## What you will do
The answer must consist solely of the lines below starting at the one containing "You are a GUI" and ending at the one containing "Image resolution: width=1415", repeated exactly, with both ends included and all pictures omitted.

## Records to process
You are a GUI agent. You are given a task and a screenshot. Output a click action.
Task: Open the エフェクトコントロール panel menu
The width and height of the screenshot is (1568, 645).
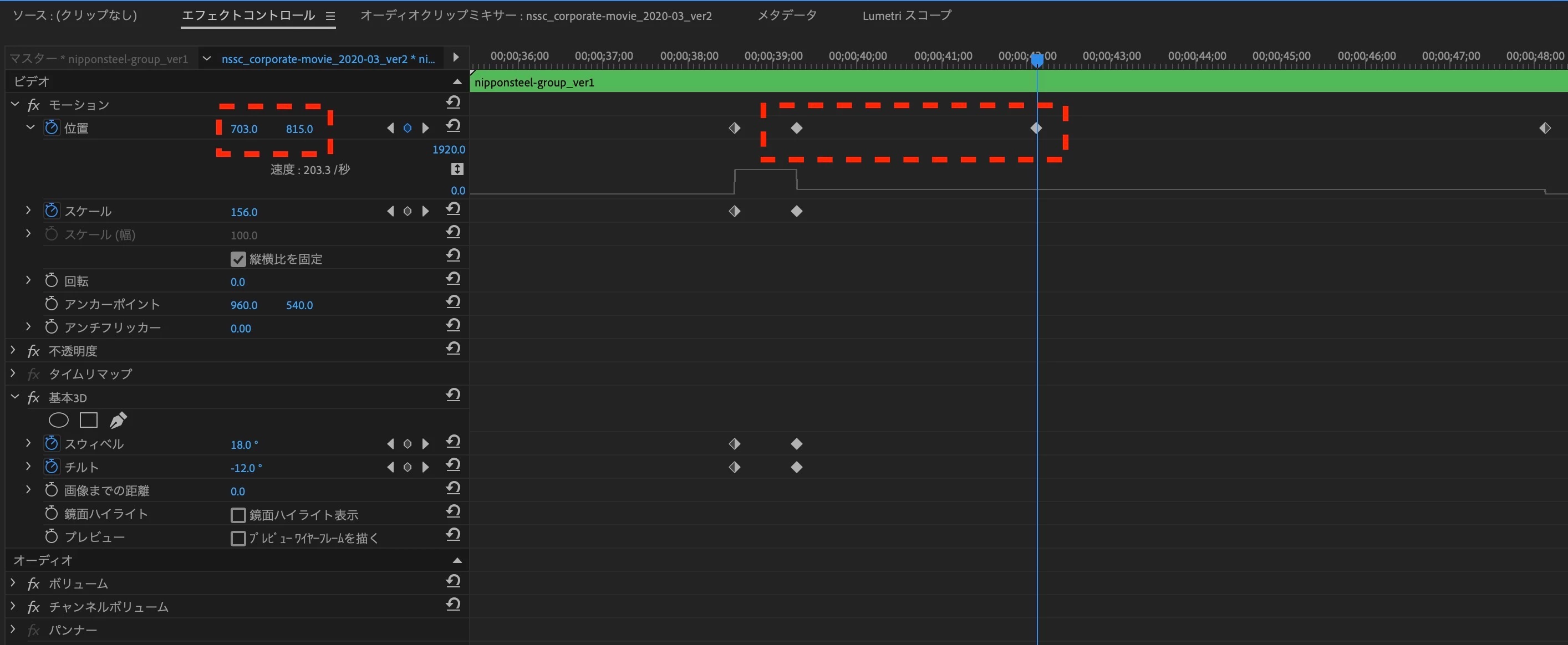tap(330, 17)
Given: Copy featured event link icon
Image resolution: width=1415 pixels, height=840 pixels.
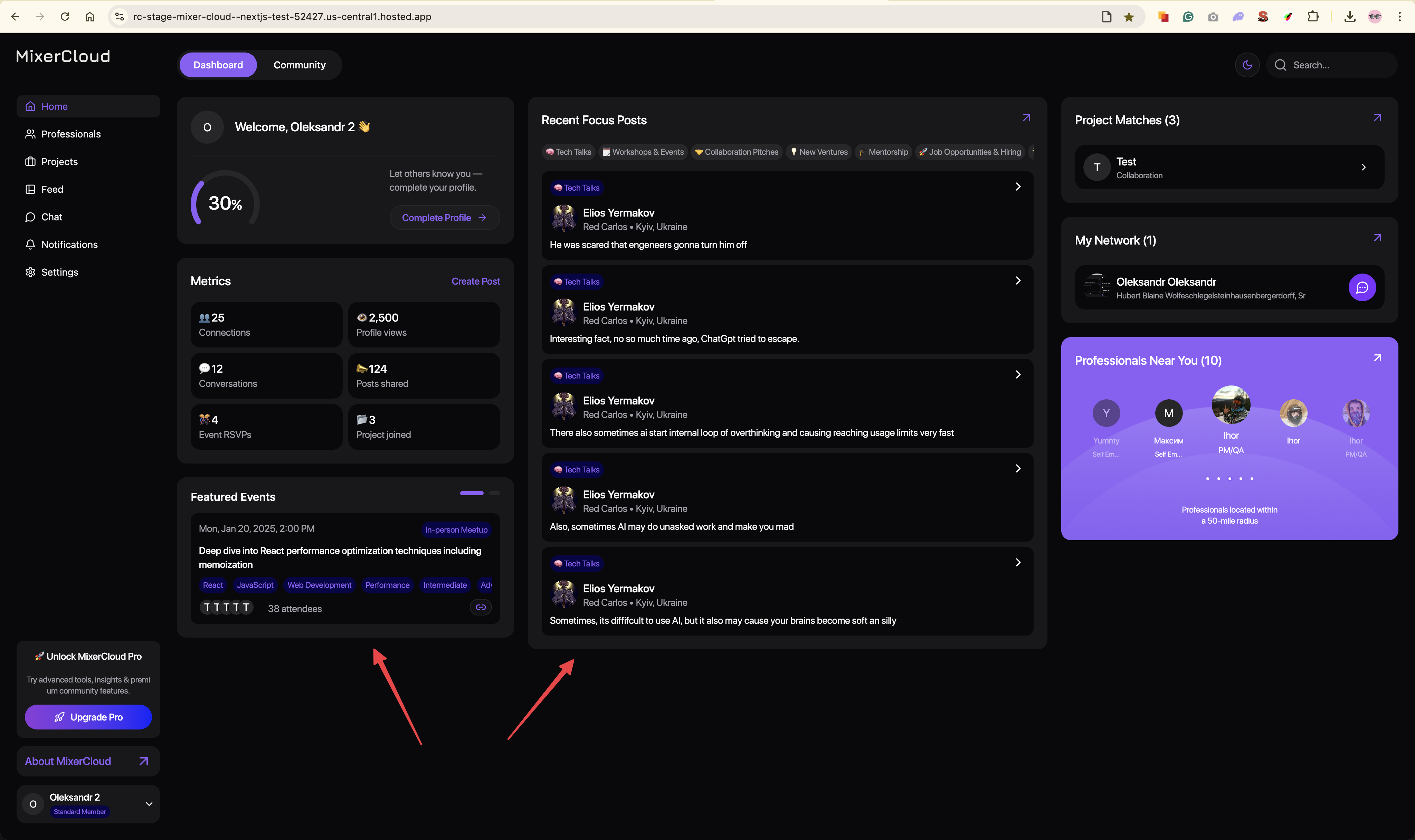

* * *

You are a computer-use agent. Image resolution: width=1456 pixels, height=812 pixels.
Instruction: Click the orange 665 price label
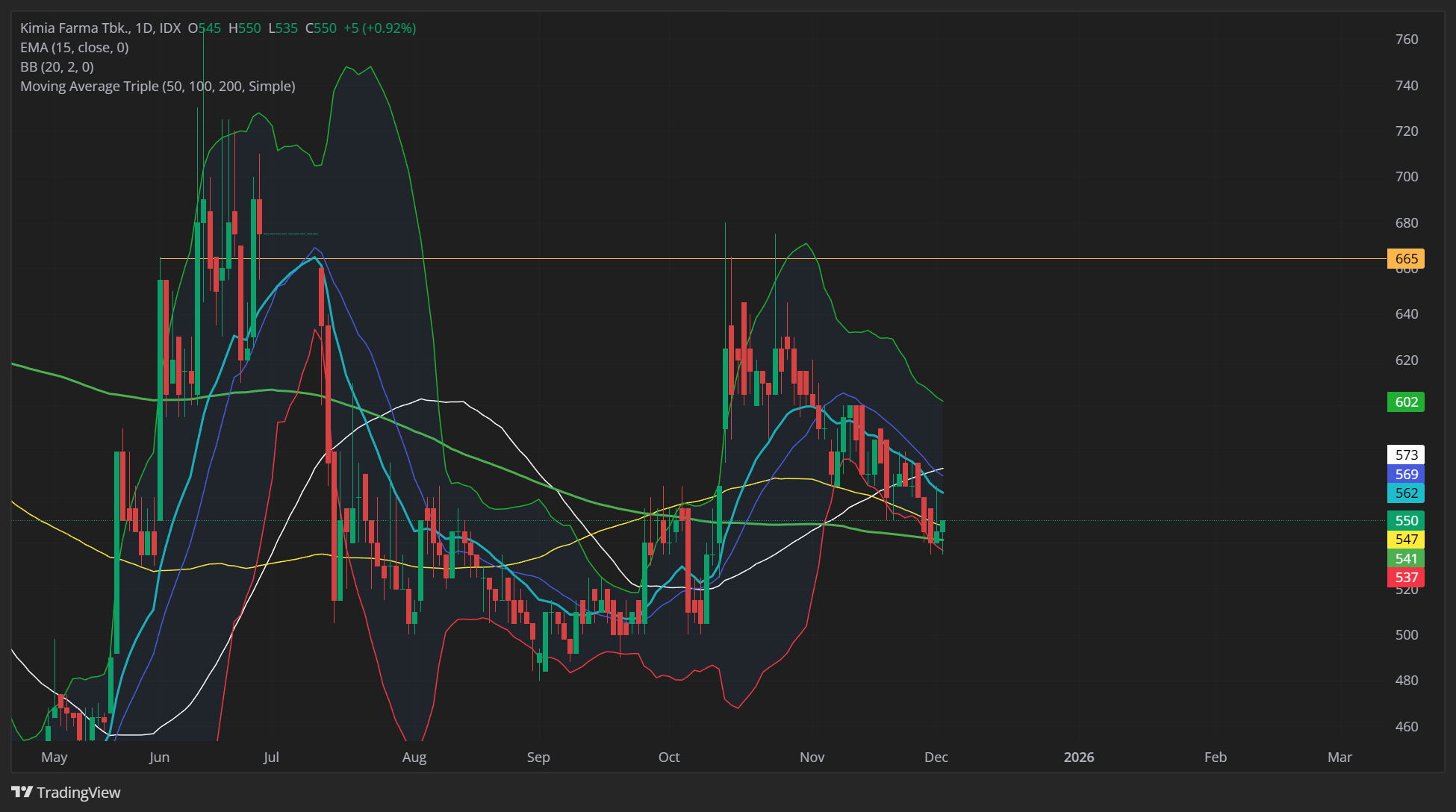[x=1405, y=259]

## Response box
You are a GUI agent. You are given a task and a screenshot. Output a click action.
Task: Open the エフェクトコントロール panel menu
The width and height of the screenshot is (1568, 645).
tap(330, 17)
Given: Copy featured event link icon
Image resolution: width=1415 pixels, height=840 pixels.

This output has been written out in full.